• REQUIRED TASK
Please format the entries below as a JSON list of strings, one string per line, skipping blank lines and leaving out the pictures.

• INPUT MATERIAL
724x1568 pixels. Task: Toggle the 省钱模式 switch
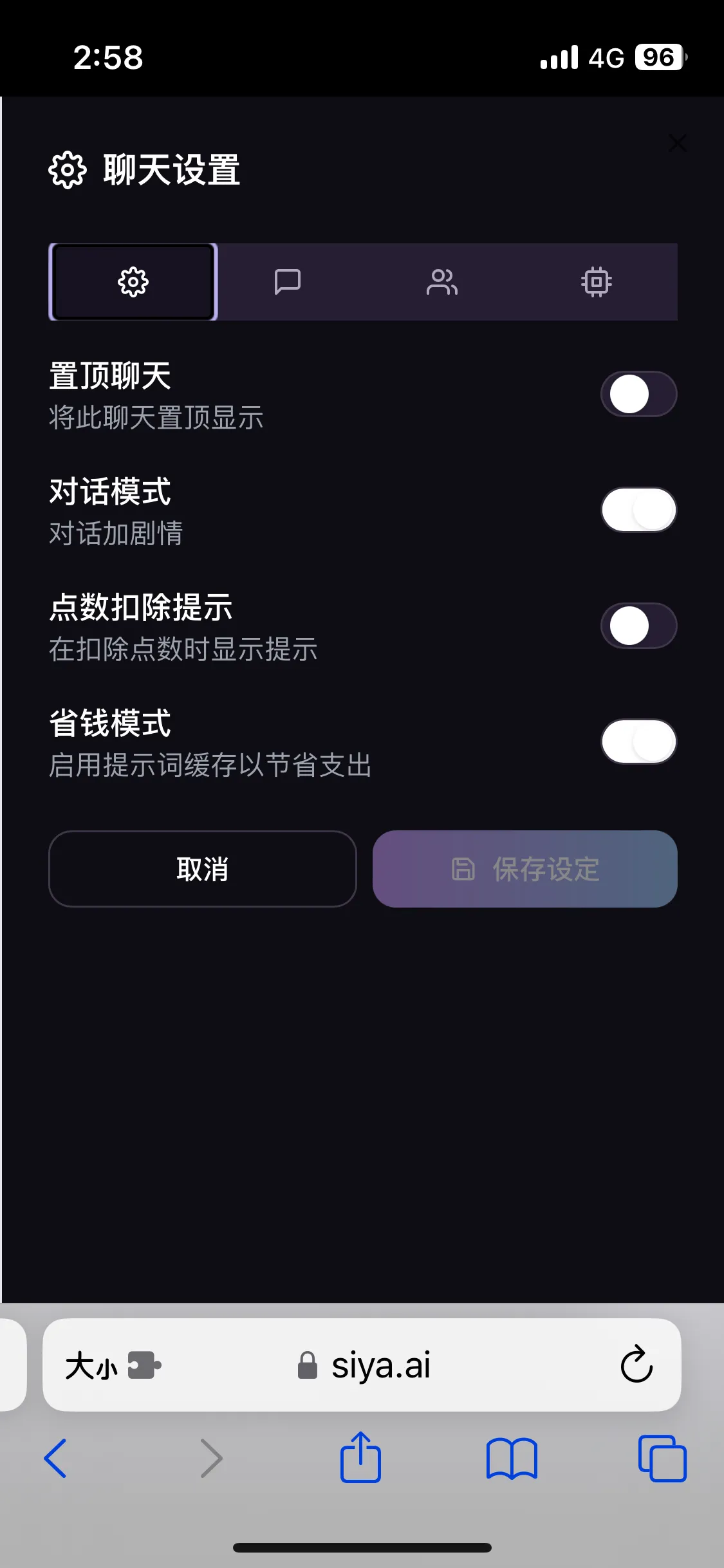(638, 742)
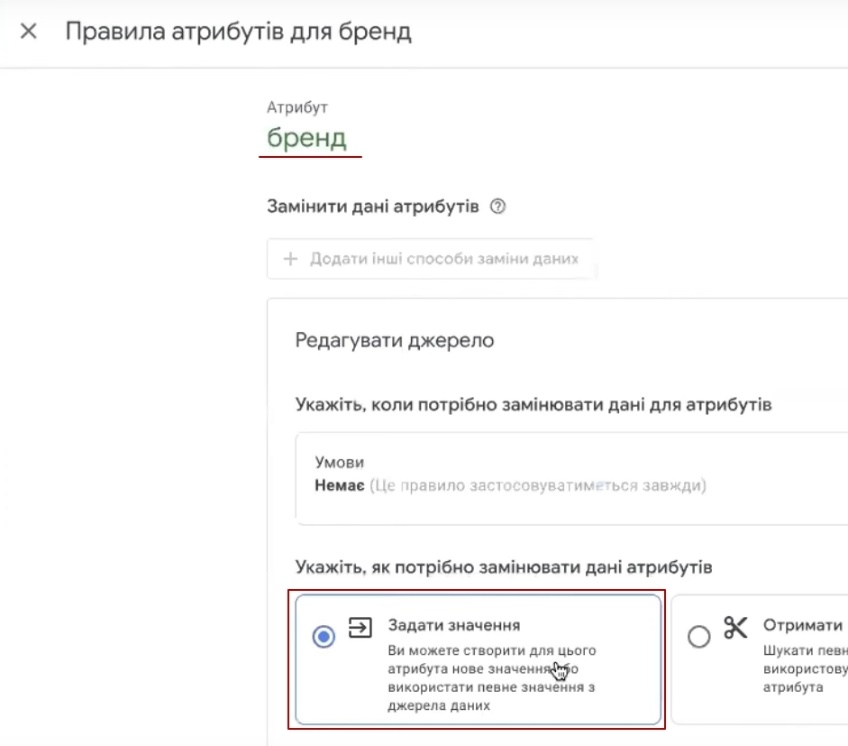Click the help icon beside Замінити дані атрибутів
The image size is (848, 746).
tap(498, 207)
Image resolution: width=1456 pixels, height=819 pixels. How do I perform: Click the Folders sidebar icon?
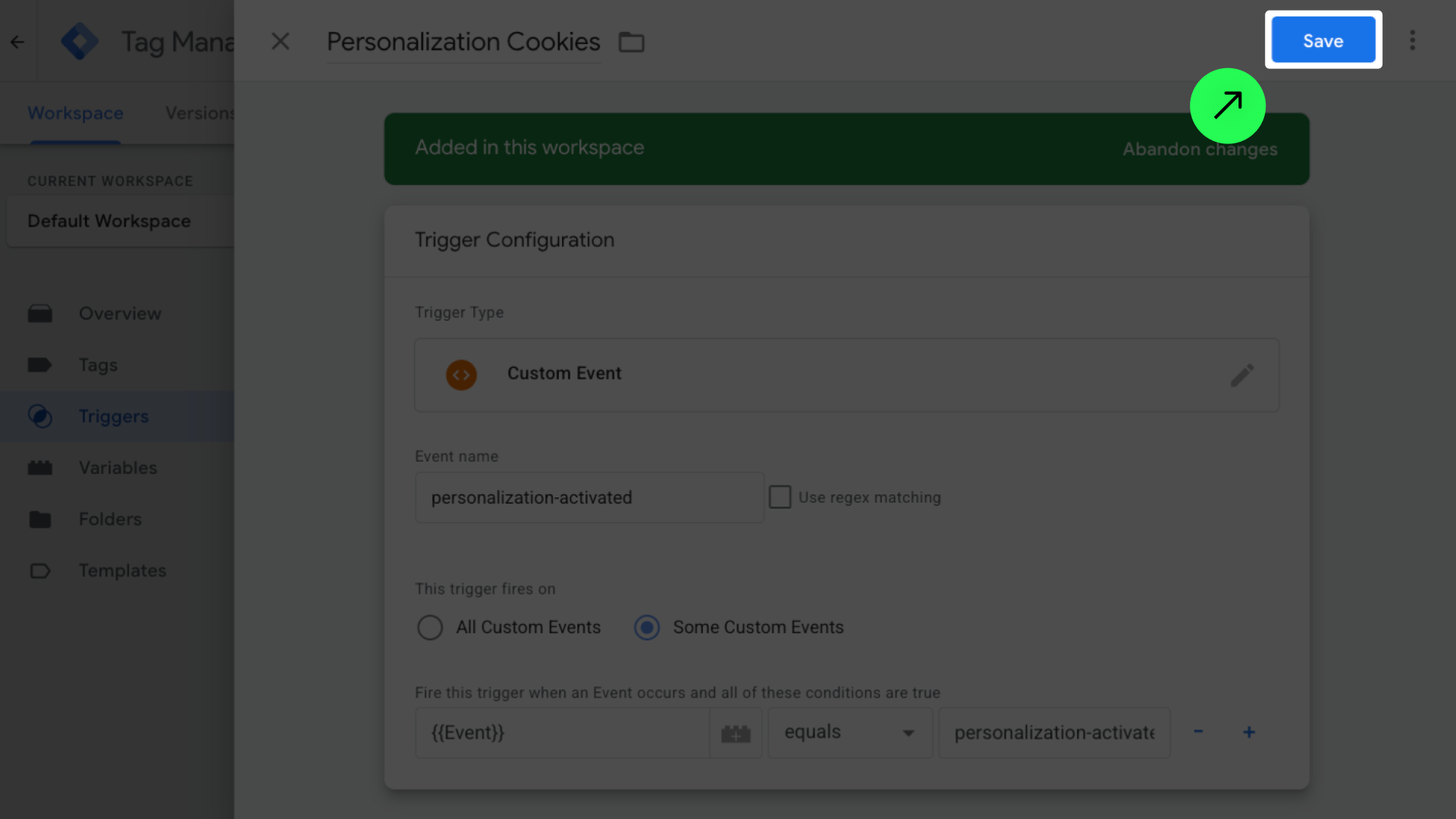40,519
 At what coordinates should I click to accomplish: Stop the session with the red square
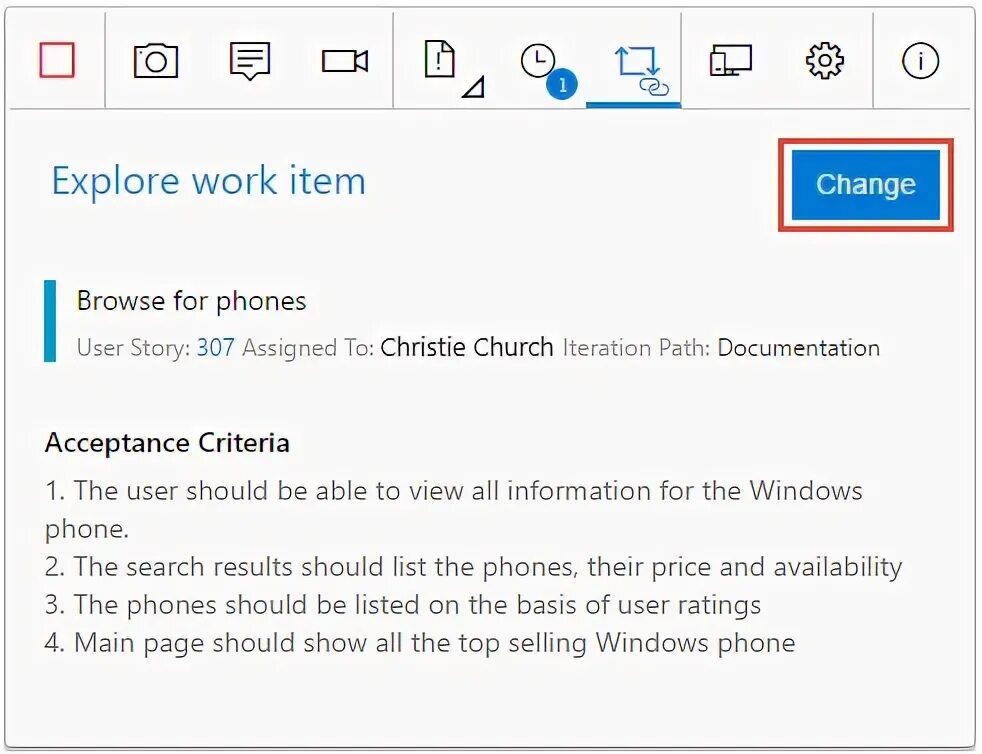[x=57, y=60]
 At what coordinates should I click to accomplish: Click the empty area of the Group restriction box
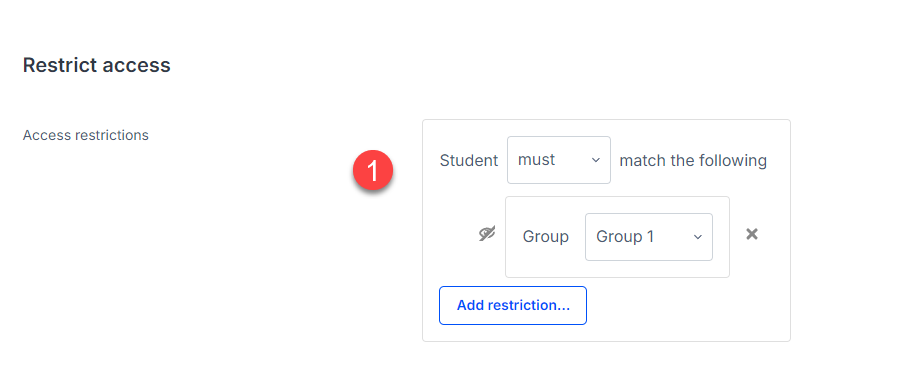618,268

• THE ANSWER
[
  "724x1568 pixels. Task: Toggle the 省钱模式 switch",
  "(638, 742)",
  "Click the help icon beside Замінити дані атрибутів",
  "The image size is (848, 746).",
  "tap(498, 207)",
  "Image resolution: width=1456 pixels, height=819 pixels. How do I perform: Click the Folders sidebar icon?",
  "40,519",
  " At what coordinates should I click to accomplish: Stop the session with the red square",
  "[x=57, y=60]",
  " At what coordinates should I click to accomplish: Click the empty area of the Group restriction box",
  "618,268"
]